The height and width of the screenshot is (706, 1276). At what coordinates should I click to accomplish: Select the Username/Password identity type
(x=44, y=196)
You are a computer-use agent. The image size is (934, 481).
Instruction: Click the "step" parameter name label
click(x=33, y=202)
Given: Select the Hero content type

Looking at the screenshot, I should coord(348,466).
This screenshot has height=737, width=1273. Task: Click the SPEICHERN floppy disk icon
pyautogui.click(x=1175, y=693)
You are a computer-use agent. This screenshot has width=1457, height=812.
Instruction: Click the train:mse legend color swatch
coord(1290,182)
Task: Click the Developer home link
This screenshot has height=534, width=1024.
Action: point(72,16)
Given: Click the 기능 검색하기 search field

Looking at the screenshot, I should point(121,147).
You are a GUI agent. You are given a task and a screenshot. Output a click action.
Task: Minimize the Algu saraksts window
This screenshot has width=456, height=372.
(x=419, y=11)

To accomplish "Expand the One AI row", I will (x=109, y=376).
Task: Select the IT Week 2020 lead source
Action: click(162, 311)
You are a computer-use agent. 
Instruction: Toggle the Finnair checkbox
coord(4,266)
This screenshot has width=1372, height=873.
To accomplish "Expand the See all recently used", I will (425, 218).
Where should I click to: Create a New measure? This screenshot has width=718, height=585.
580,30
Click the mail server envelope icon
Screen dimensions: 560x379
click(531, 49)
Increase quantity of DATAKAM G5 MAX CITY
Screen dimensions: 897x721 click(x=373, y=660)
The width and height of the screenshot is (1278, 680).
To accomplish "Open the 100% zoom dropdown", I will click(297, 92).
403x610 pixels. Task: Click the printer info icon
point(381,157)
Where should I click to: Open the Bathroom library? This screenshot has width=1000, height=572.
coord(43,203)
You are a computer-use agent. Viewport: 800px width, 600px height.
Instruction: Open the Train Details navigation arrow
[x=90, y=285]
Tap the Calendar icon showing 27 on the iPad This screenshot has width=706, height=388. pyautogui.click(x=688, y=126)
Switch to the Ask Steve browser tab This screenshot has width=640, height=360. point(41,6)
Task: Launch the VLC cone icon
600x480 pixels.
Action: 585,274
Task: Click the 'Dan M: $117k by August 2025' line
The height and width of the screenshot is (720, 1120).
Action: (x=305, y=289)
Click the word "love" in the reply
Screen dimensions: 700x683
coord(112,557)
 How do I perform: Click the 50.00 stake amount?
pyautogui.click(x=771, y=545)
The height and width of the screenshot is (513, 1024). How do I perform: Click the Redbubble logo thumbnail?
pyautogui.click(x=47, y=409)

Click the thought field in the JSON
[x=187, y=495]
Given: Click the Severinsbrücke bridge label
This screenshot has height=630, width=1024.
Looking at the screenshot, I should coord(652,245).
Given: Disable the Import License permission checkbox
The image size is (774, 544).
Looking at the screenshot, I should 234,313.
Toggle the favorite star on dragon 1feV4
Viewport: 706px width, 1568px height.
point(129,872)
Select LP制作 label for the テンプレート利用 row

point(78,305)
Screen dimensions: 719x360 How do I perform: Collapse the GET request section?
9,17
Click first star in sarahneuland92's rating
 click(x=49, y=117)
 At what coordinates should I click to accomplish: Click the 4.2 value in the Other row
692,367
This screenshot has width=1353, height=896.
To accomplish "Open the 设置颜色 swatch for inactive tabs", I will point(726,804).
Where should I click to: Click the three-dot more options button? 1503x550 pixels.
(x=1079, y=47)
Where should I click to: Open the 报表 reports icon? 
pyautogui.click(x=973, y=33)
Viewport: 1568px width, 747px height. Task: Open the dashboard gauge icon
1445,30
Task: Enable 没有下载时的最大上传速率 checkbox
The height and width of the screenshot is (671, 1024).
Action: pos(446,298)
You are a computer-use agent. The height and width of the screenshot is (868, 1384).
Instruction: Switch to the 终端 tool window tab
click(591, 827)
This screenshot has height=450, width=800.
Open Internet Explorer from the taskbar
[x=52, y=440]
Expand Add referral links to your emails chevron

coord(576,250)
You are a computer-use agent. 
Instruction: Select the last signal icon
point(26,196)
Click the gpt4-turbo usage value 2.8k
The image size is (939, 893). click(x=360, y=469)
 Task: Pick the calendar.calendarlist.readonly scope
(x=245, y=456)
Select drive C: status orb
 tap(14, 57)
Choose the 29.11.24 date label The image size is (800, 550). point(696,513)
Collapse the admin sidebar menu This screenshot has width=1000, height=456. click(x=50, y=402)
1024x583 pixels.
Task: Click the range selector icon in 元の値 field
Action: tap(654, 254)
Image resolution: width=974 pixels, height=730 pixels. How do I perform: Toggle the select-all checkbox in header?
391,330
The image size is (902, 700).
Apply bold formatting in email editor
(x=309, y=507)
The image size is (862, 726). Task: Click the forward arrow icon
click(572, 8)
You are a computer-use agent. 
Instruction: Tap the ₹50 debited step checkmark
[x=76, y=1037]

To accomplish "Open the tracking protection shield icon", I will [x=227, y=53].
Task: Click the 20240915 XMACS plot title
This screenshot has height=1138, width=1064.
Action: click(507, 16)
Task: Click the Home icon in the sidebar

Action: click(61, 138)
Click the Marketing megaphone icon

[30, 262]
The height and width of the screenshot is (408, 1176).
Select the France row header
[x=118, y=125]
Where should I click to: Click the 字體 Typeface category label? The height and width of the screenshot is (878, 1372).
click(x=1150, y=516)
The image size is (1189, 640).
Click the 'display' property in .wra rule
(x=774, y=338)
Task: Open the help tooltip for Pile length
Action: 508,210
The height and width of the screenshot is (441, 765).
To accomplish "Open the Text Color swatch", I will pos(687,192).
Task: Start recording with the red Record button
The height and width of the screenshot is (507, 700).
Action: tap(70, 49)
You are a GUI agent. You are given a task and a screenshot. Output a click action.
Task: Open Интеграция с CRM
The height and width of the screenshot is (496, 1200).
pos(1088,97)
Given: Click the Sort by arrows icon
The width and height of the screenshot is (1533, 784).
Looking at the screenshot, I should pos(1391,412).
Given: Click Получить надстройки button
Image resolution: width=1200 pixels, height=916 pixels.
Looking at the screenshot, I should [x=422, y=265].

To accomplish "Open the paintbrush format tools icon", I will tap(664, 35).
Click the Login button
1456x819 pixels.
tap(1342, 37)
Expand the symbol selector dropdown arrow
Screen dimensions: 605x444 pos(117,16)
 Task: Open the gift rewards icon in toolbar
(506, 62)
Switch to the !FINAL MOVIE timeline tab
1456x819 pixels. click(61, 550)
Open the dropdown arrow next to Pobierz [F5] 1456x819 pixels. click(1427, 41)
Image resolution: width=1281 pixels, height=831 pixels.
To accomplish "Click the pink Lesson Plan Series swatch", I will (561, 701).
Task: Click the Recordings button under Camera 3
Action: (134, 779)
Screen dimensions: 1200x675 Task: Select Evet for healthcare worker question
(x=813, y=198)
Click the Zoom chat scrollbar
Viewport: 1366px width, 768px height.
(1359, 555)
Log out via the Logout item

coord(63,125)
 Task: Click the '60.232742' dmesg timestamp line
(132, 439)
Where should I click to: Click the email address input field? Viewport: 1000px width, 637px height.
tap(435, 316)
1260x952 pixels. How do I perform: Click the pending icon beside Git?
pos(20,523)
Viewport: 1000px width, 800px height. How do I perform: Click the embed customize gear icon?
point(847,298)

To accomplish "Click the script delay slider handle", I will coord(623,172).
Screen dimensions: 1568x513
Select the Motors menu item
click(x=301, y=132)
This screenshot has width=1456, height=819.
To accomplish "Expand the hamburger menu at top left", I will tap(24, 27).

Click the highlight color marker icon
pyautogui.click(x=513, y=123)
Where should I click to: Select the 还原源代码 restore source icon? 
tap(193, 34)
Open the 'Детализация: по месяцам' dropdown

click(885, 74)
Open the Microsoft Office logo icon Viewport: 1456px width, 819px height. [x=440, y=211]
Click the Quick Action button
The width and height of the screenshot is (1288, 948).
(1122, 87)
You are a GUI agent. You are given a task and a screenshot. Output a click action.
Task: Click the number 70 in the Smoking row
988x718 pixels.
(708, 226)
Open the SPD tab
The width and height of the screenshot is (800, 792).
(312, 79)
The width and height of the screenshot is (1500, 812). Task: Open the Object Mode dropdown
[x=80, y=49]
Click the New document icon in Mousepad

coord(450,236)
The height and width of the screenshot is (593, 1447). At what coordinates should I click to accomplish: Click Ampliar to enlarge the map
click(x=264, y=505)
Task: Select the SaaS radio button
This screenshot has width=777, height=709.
------------------------------------------------
Your task » Reproduce the listing lines starting at the line containing "Open the dropdown" and ending at the line containing "(1359, 555)", replacing "scrollbar" with "scroll bar" and leaving everything else unchanged.

The reply »
Open the dropdown arrow next to Pobierz [F5] 1456x819 pixels. click(1427, 41)
Image resolution: width=1281 pixels, height=831 pixels.
To accomplish "Click the pink Lesson Plan Series swatch", I will (561, 701).
Task: Click the Recordings button under Camera 3
Action: (134, 779)
Screen dimensions: 1200x675 Task: Select Evet for healthcare worker question
(x=813, y=198)
Click the Zoom chat scroll bar
Viewport: 1366px width, 768px height.
(1359, 555)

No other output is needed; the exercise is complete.